## EXERCISE MATERIALS
-*-

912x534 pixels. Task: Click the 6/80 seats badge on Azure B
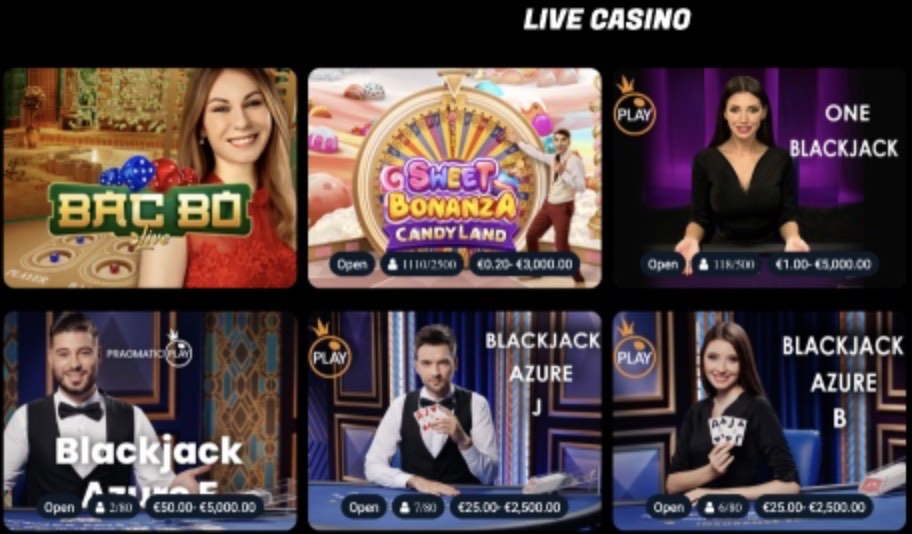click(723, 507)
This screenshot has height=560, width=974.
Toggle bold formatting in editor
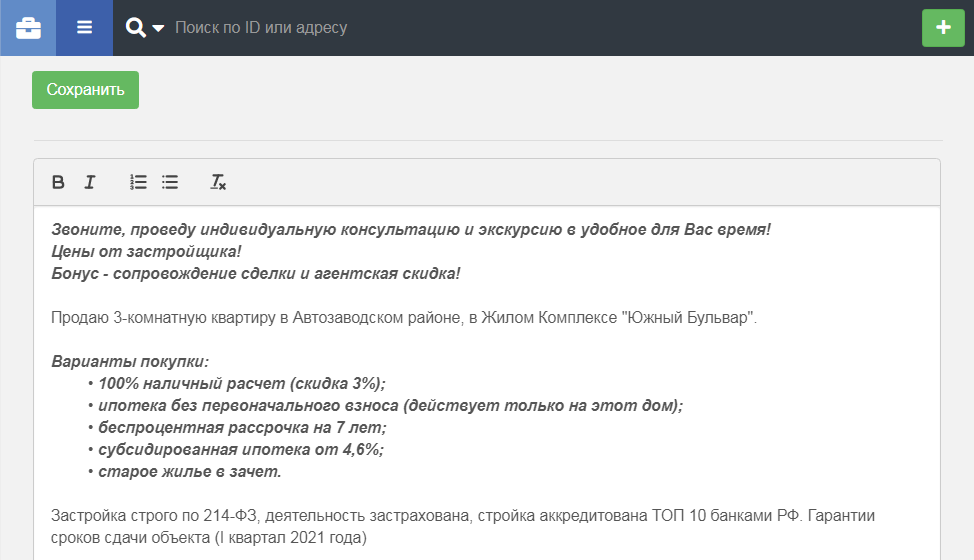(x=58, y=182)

-*-

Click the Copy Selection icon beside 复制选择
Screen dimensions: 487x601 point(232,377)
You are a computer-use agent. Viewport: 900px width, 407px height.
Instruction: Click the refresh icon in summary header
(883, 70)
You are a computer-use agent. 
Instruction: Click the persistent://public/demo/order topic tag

-*-

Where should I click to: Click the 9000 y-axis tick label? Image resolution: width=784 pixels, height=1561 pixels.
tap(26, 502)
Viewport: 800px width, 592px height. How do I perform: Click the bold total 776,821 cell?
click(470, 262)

-*-

## EXERCISE
All lines of the listing that contain the word "agent" should be copied out.

## SOLUTION BELOW
You are a computer-use agent. Viewport: 900px width, 407px height.
You are a computer-use agent. 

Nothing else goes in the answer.